══ Given entries

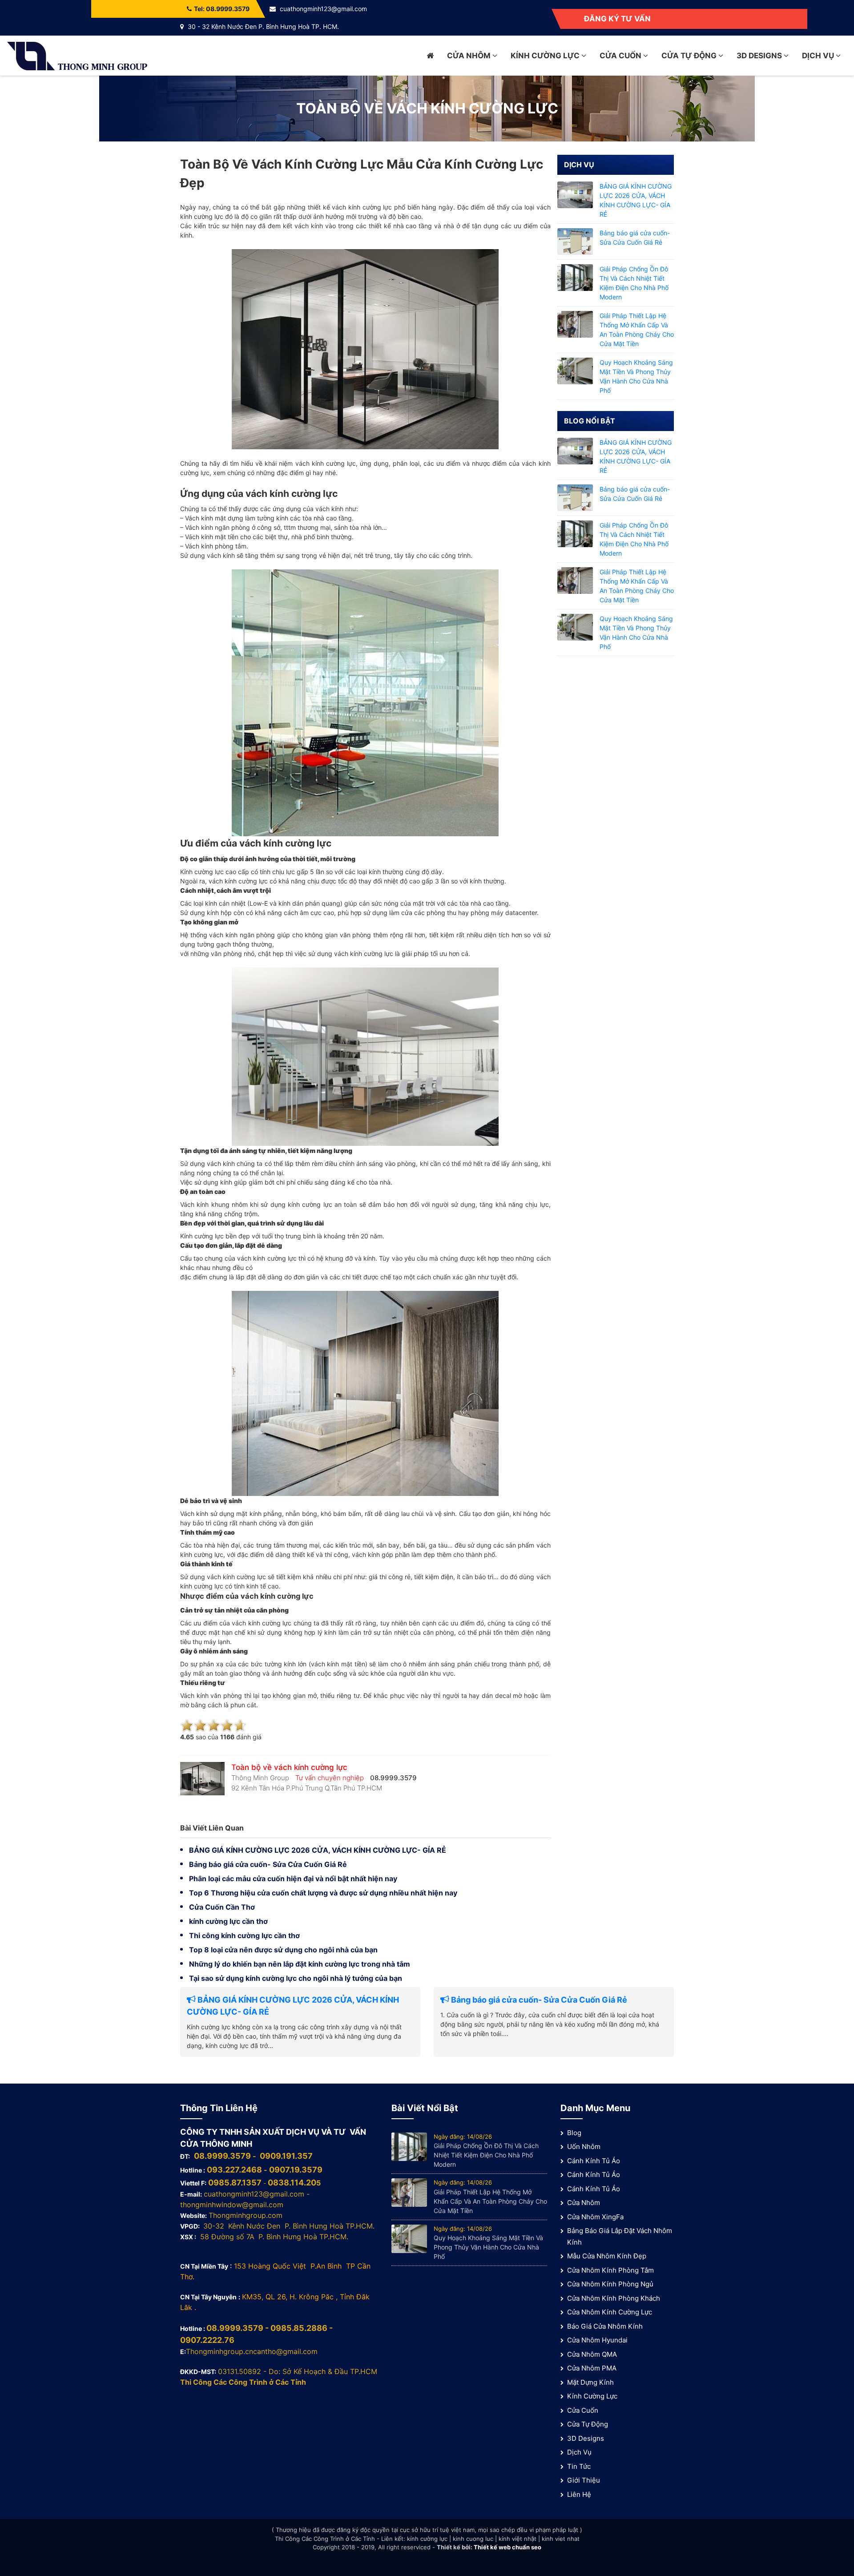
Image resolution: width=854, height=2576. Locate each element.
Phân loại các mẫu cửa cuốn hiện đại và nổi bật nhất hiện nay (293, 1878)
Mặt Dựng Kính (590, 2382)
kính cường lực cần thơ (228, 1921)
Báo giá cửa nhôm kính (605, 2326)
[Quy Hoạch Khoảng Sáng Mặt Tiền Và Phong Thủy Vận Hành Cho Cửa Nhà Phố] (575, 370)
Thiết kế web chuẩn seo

════

**Task description**
Repeat the records word for word. Any picture in them should be left out.

**Result for this task**
Image resolution: width=854, height=2576. Locate each element.
Phân loại các mẫu cửa cuốn hiện đại và nổi bật nhất hiện nay (293, 1878)
Mặt Dựng Kính (590, 2382)
kính cường lực cần thơ (228, 1921)
Báo giá cửa nhôm kính (605, 2326)
[Quy Hoạch Khoảng Sáng Mặt Tiền Và Phong Thủy Vận Hành Cho Cửa Nhà Phố] (575, 370)
Thiết kế web chuẩn seo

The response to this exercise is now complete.